• Assigned task: List all lines of the data that include the string "width".

• Exercise materials:
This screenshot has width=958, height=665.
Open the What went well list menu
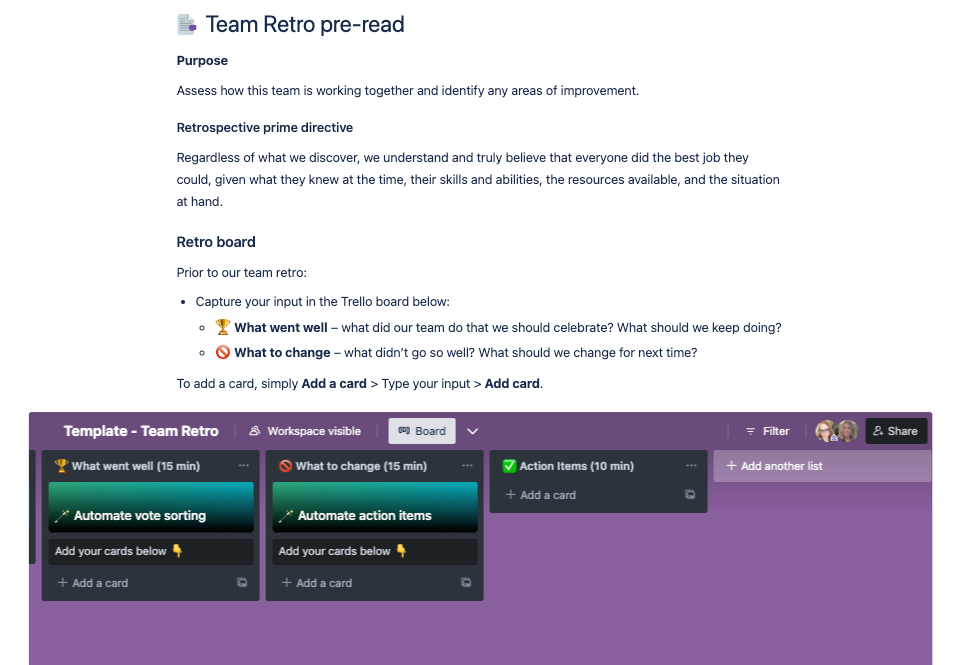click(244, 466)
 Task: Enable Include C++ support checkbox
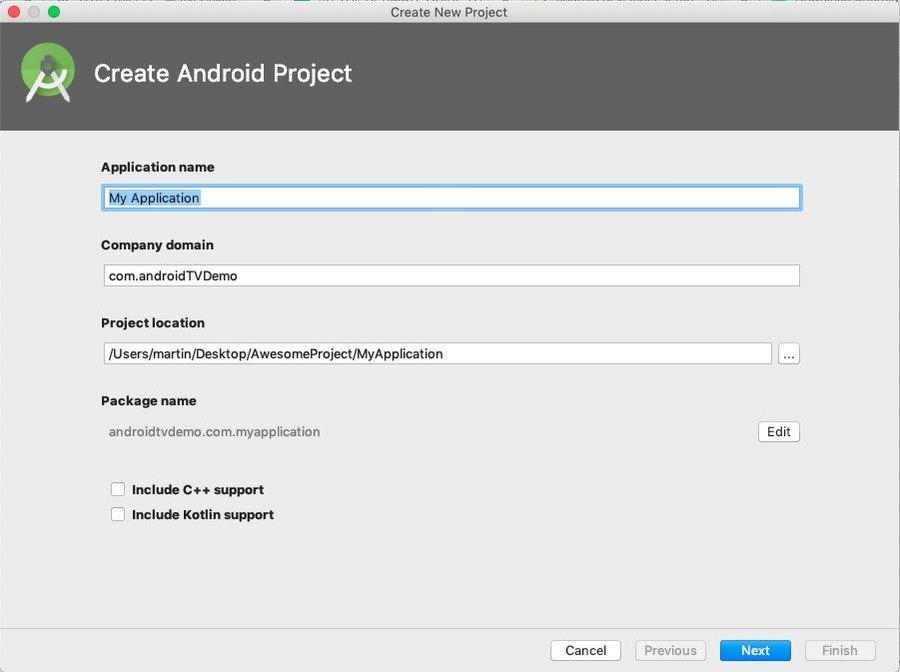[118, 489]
--
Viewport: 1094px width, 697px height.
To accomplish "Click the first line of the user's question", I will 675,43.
...
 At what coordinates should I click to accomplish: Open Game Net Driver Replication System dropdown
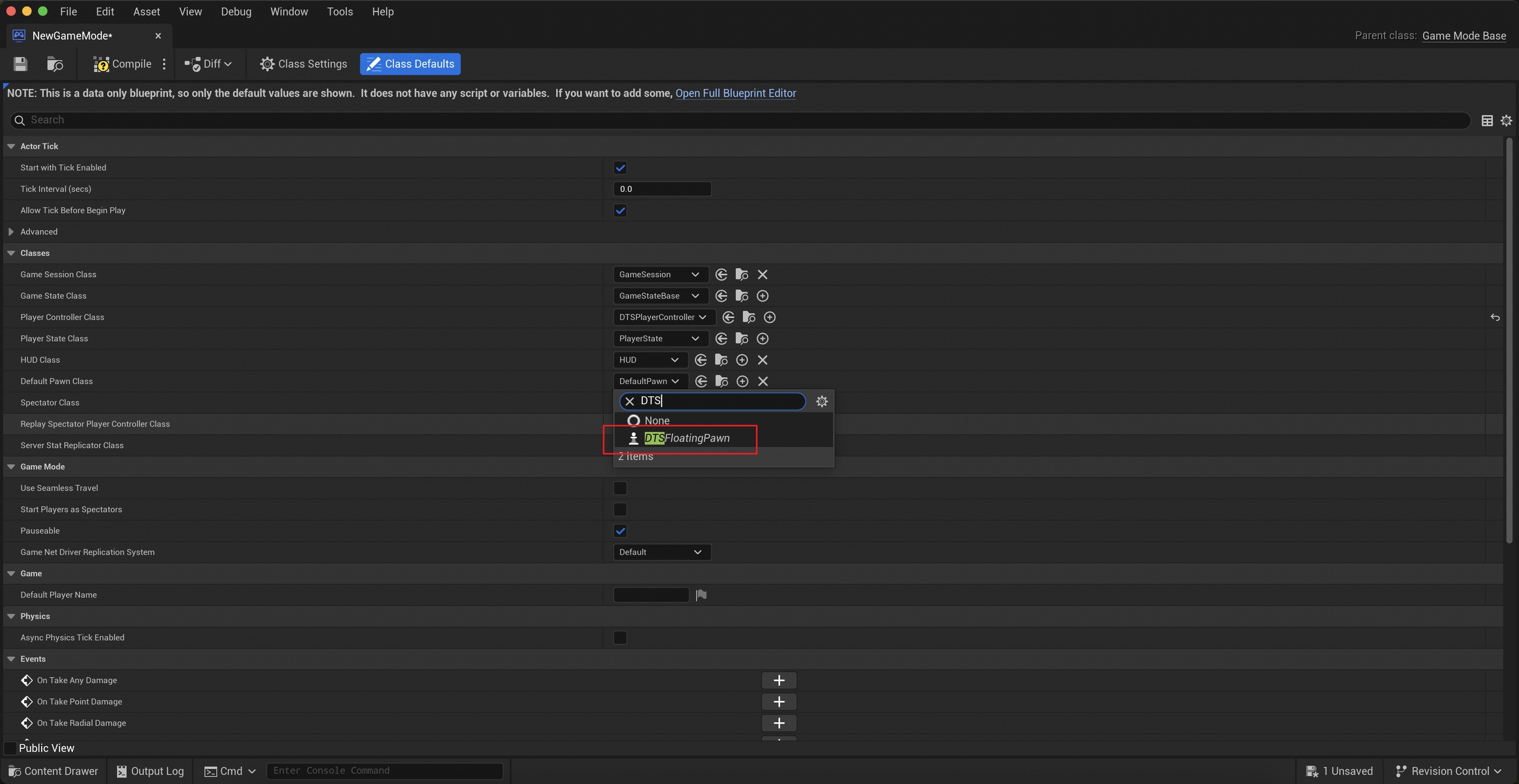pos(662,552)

• Task answer:
This screenshot has width=958, height=665.
Viewport: 1094px width, 697px height.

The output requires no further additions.